Nigeria’s historically high interest rate spread —now at 16%— is significantly hindering economic growth, with a 20-30% drag on GDP, according to financial experts Mustafa Chike-Obi, Chairman and CEO of the Bank Directors Association of Nigeria, and Adetilewa Adebajo, CEO of CFG Advisory.
Speaking in an Arise News interview on Thursday, they attributed the problem to excessive regulatory constraints, particularly the Cash Reserve Ratio (CRR), which forces banks to deposit 50% of their funds with the Central Bank at zero interest.
They warned that unless structural reforms are implemented, rising financing costs will continue to stifle business growth and increase Nigeria’s dependence on imports.

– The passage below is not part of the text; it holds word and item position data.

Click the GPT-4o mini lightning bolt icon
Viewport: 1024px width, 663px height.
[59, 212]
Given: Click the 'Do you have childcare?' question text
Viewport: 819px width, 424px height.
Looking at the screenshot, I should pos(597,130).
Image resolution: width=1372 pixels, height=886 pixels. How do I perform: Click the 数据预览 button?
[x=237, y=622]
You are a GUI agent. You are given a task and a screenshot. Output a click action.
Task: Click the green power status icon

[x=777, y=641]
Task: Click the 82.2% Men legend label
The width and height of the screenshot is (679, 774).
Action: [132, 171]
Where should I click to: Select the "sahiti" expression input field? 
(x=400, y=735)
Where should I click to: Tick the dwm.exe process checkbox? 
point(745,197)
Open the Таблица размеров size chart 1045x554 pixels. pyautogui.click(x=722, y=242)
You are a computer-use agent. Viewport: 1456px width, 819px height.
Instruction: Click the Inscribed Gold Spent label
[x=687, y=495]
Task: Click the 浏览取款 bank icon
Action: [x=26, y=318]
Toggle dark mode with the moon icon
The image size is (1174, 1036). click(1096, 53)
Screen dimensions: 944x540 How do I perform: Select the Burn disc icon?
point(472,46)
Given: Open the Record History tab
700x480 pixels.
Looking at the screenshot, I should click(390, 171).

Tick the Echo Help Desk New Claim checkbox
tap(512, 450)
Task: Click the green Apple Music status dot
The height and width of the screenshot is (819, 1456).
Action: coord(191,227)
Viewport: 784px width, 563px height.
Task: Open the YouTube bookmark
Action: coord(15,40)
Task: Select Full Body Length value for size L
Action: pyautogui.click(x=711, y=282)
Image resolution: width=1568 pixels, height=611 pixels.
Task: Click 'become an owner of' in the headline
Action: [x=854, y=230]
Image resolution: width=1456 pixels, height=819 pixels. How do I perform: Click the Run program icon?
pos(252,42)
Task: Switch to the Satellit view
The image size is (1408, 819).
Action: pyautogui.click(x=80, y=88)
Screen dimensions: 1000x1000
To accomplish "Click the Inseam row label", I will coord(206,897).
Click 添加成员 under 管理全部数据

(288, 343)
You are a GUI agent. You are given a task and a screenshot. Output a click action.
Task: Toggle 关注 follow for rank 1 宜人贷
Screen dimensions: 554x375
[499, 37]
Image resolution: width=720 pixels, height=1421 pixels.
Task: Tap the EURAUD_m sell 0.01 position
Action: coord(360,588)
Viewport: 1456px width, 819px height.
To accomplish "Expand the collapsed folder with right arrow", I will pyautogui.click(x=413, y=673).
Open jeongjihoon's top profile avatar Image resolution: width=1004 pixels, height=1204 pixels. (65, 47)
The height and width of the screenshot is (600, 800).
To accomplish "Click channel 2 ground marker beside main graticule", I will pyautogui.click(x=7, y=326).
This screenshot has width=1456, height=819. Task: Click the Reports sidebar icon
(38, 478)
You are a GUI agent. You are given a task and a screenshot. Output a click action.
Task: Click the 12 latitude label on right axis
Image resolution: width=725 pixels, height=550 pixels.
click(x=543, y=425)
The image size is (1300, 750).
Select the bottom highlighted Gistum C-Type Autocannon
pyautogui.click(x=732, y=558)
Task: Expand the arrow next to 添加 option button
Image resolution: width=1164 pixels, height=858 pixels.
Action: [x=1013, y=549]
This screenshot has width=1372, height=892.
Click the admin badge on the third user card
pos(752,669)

Chike-Obi clarified that their report was not aimed at solving all of Nigeria’s economic problems but rather at pointing out the detrimental effects of high-interest rate spreads.
“This report by Tilewa and I is not an attempt to solve all the current problems of Nigeria; we are not trying to solve inflation in Nigeria. What we are trying to do is to point out that there is a significant drag on economic growth.
“We guess it’s at least a 20-30% drag on GDP because we have an interest rate spread, which is the difference between what banks pay for deposits and what they lend to bank customers,” he explained.
He noted that the spread in Nigeria is currently at a historic high. “We believe that the impact of that spread would be a significant drag on GDP no matter what else we do,” he added.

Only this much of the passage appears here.